EXERCISE. Down to the last line, repeat the records exactly.

Records from a collection
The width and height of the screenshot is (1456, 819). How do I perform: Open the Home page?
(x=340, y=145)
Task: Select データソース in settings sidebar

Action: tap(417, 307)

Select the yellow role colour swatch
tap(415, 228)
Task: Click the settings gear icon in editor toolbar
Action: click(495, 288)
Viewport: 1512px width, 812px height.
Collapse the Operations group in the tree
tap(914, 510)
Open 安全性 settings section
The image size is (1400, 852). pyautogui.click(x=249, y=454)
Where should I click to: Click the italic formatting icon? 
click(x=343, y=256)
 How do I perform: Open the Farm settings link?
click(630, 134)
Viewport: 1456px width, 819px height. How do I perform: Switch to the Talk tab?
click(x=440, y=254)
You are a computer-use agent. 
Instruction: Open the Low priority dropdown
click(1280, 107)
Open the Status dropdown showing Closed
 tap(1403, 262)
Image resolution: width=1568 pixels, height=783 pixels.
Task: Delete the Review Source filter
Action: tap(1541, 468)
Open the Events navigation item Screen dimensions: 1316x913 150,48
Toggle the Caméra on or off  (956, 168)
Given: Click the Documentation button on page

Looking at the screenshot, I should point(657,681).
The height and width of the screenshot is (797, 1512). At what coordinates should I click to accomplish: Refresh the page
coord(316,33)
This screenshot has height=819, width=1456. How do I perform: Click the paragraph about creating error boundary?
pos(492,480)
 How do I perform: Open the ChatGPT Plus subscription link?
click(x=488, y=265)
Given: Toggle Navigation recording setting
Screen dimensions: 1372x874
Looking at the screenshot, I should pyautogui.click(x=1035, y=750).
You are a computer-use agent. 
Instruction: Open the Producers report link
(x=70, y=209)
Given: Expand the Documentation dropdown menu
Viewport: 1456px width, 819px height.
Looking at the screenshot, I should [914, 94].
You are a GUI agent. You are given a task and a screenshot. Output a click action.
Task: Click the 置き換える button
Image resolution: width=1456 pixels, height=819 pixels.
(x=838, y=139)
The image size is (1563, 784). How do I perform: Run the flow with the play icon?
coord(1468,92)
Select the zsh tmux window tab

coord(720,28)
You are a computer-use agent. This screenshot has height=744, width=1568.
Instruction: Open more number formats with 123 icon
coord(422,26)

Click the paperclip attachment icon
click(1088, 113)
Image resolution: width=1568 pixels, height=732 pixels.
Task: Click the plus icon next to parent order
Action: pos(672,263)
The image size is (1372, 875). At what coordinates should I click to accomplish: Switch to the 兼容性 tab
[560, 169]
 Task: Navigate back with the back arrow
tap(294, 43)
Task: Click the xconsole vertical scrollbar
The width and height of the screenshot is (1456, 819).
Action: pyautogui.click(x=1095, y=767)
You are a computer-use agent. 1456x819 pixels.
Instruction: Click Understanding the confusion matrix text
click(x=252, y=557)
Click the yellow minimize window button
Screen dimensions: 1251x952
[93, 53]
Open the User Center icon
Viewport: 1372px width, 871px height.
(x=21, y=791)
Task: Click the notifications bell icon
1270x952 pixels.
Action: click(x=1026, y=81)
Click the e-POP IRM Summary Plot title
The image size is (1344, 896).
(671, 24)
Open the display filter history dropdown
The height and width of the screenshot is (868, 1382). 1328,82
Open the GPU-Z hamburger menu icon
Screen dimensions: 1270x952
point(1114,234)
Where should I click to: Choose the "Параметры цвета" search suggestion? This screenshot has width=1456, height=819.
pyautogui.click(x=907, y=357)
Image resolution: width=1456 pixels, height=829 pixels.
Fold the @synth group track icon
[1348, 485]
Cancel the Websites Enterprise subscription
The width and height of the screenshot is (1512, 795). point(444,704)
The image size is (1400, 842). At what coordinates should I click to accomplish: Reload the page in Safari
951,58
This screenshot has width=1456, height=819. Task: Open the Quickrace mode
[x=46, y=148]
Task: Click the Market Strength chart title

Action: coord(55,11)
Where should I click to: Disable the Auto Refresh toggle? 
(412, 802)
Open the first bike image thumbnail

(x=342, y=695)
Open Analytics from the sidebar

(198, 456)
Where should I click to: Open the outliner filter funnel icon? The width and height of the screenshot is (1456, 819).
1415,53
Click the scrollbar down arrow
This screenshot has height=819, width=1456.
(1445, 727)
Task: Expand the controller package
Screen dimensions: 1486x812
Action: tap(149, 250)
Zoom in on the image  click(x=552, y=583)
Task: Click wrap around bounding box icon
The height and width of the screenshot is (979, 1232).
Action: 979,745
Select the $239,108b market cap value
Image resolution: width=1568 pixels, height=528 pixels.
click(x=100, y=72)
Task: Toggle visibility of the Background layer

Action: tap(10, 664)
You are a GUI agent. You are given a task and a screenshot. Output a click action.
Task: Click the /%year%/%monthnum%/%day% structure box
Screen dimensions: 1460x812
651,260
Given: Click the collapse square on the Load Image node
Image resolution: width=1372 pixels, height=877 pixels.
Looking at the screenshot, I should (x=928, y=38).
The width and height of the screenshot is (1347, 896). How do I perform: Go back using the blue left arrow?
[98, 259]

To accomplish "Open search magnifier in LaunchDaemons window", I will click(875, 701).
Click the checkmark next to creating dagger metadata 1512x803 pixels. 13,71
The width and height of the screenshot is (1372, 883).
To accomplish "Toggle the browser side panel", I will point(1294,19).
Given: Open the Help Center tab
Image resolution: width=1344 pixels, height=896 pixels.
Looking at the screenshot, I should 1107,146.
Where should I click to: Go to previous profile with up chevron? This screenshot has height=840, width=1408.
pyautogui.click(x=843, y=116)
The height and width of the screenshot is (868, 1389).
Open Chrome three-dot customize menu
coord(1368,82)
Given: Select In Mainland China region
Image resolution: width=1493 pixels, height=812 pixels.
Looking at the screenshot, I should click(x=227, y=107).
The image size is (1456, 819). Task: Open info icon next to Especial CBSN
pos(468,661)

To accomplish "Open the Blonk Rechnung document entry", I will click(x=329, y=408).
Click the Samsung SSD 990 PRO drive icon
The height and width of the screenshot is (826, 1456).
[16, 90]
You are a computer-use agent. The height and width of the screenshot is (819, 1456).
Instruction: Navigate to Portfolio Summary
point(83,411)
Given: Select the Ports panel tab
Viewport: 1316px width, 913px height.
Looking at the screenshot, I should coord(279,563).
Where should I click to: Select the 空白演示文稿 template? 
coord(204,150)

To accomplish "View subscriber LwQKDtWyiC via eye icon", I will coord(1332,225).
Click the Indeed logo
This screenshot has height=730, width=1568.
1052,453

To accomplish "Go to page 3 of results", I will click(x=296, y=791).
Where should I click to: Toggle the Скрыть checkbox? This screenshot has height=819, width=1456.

ANSWER.
The width and height of the screenshot is (1456, 819). How do I perform: Open the Home page?
(x=340, y=145)
Task: Select データソース in settings sidebar

Action: tap(417, 307)

Select the yellow role colour swatch
tap(415, 228)
Task: Click the settings gear icon in editor toolbar
Action: click(495, 288)
Viewport: 1512px width, 812px height.
Collapse the Operations group in the tree
tap(914, 510)
Open 安全性 settings section
The image size is (1400, 852). pyautogui.click(x=249, y=454)
Where should I click to: Click the italic formatting icon? 
click(x=343, y=256)
 How do I perform: Open the Farm settings link?
click(630, 134)
Viewport: 1456px width, 819px height. How do I perform: Switch to the Talk tab?
click(x=440, y=254)
You are a computer-use agent. 
Instruction: Open the Low priority dropdown
click(1280, 107)
Open the Status dropdown showing Closed
 tap(1403, 262)
Image resolution: width=1568 pixels, height=783 pixels.
Task: Delete the Review Source filter
Action: tap(1541, 468)
Open the Events navigation item Screen dimensions: 1316x913 150,48
Toggle the Caméra on or off  (956, 168)
Given: Click the Documentation button on page

Looking at the screenshot, I should point(657,681).
The height and width of the screenshot is (797, 1512). At what coordinates should I click to accomplish: Refresh the page
coord(316,33)
This screenshot has height=819, width=1456. How do I perform: Click the paragraph about creating error boundary?
pos(492,480)
 How do I perform: Open the ChatGPT Plus subscription link?
click(x=488, y=265)
Given: Toggle Navigation recording setting
Screen dimensions: 1372x874
Looking at the screenshot, I should pyautogui.click(x=1035, y=750).
You are a computer-use agent. 
Instruction: Open the Producers report link
(x=70, y=209)
Given: Expand the Documentation dropdown menu
Viewport: 1456px width, 819px height.
Looking at the screenshot, I should [914, 94].
You are a GUI agent. You are given a task and a screenshot. Output a click action.
Task: Click the 置き換える button
Image resolution: width=1456 pixels, height=819 pixels.
(x=838, y=139)
The image size is (1563, 784). How do I perform: Run the flow with the play icon?
coord(1468,92)
Select the zsh tmux window tab

coord(720,28)
You are a computer-use agent. This screenshot has height=744, width=1568.
Instruction: Open more number formats with 123 icon
coord(422,26)

Click the paperclip attachment icon
click(1088, 113)
Image resolution: width=1568 pixels, height=732 pixels.
Task: Click the plus icon next to parent order
Action: pos(672,263)
The image size is (1372, 875). At what coordinates should I click to accomplish: Switch to the 兼容性 tab
[560, 169]
 Task: Navigate back with the back arrow
tap(294, 43)
Task: Click the xconsole vertical scrollbar
The width and height of the screenshot is (1456, 819).
Action: pyautogui.click(x=1095, y=767)
You are a computer-use agent. 1456x819 pixels.
Instruction: Click Understanding the confusion matrix text
click(x=252, y=557)
Click the yellow minimize window button
Screen dimensions: 1251x952
[93, 53]
Open the User Center icon
Viewport: 1372px width, 871px height.
(x=21, y=791)
Task: Click the notifications bell icon
1270x952 pixels.
Action: click(x=1026, y=81)
Click the e-POP IRM Summary Plot title
The image size is (1344, 896).
(671, 24)
Open the display filter history dropdown
The height and width of the screenshot is (868, 1382). 1328,82
Open the GPU-Z hamburger menu icon
Screen dimensions: 1270x952
point(1114,234)
Where should I click to: Choose the "Параметры цвета" search suggestion? This screenshot has width=1456, height=819.
pyautogui.click(x=907, y=357)
Image resolution: width=1456 pixels, height=829 pixels.
Fold the @synth group track icon
[1348, 485]
Cancel the Websites Enterprise subscription
The width and height of the screenshot is (1512, 795). point(444,704)
The image size is (1400, 842). At what coordinates should I click to accomplish: Reload the page in Safari
951,58
This screenshot has width=1456, height=819. Task: Open the Quickrace mode
[x=46, y=148]
Task: Click the Market Strength chart title

Action: coord(55,11)
Where should I click to: Disable the Auto Refresh toggle? 
(412, 802)
Open the first bike image thumbnail

(x=342, y=695)
Open Analytics from the sidebar

(198, 456)
Where should I click to: Open the outliner filter funnel icon? The width and height of the screenshot is (1456, 819).
1415,53
Click the scrollbar down arrow
This screenshot has height=819, width=1456.
(1445, 727)
Task: Expand the controller package
Screen dimensions: 1486x812
Action: tap(149, 250)
Zoom in on the image  click(x=552, y=583)
Task: Click wrap around bounding box icon
The height and width of the screenshot is (979, 1232).
Action: 979,745
Select the $239,108b market cap value
Image resolution: width=1568 pixels, height=528 pixels.
click(x=100, y=72)
Task: Toggle visibility of the Background layer

Action: tap(10, 664)
You are a GUI agent. You are given a task and a screenshot. Output a click action.
Task: Click the /%year%/%monthnum%/%day% structure box
Screen dimensions: 1460x812
651,260
Given: Click the collapse square on the Load Image node
Image resolution: width=1372 pixels, height=877 pixels.
Looking at the screenshot, I should (x=928, y=38).
The width and height of the screenshot is (1347, 896). How do I perform: Go back using the blue left arrow?
[98, 259]

To accomplish "Open search magnifier in LaunchDaemons window", I will click(875, 701).
Click the checkmark next to creating dagger metadata 1512x803 pixels. 13,71
The width and height of the screenshot is (1372, 883).
To accomplish "Toggle the browser side panel", I will point(1294,19).
Given: Open the Help Center tab
Image resolution: width=1344 pixels, height=896 pixels.
Looking at the screenshot, I should 1107,146.
Where should I click to: Go to previous profile with up chevron? This screenshot has height=840, width=1408.
pyautogui.click(x=843, y=116)
The height and width of the screenshot is (868, 1389).
Open Chrome three-dot customize menu
coord(1368,82)
Given: Select In Mainland China region
Image resolution: width=1493 pixels, height=812 pixels.
Looking at the screenshot, I should click(x=227, y=107).
The image size is (1456, 819). Task: Open info icon next to Especial CBSN
pos(468,661)

To accomplish "Open the Blonk Rechnung document entry", I will click(x=329, y=408).
Click the Samsung SSD 990 PRO drive icon
The height and width of the screenshot is (826, 1456).
[16, 90]
You are a computer-use agent. The height and width of the screenshot is (819, 1456).
Instruction: Navigate to Portfolio Summary
point(83,411)
Given: Select the Ports panel tab
Viewport: 1316px width, 913px height.
Looking at the screenshot, I should coord(279,563).
Where should I click to: Select the 空白演示文稿 template? 
coord(204,150)

To accomplish "View subscriber LwQKDtWyiC via eye icon", I will coord(1332,225).
Click the Indeed logo
This screenshot has height=730, width=1568.
1052,453

To accomplish "Go to page 3 of results", I will click(x=296, y=791).
Where should I click to: Toggle the Скрыть checkbox? This screenshot has height=819, width=1456.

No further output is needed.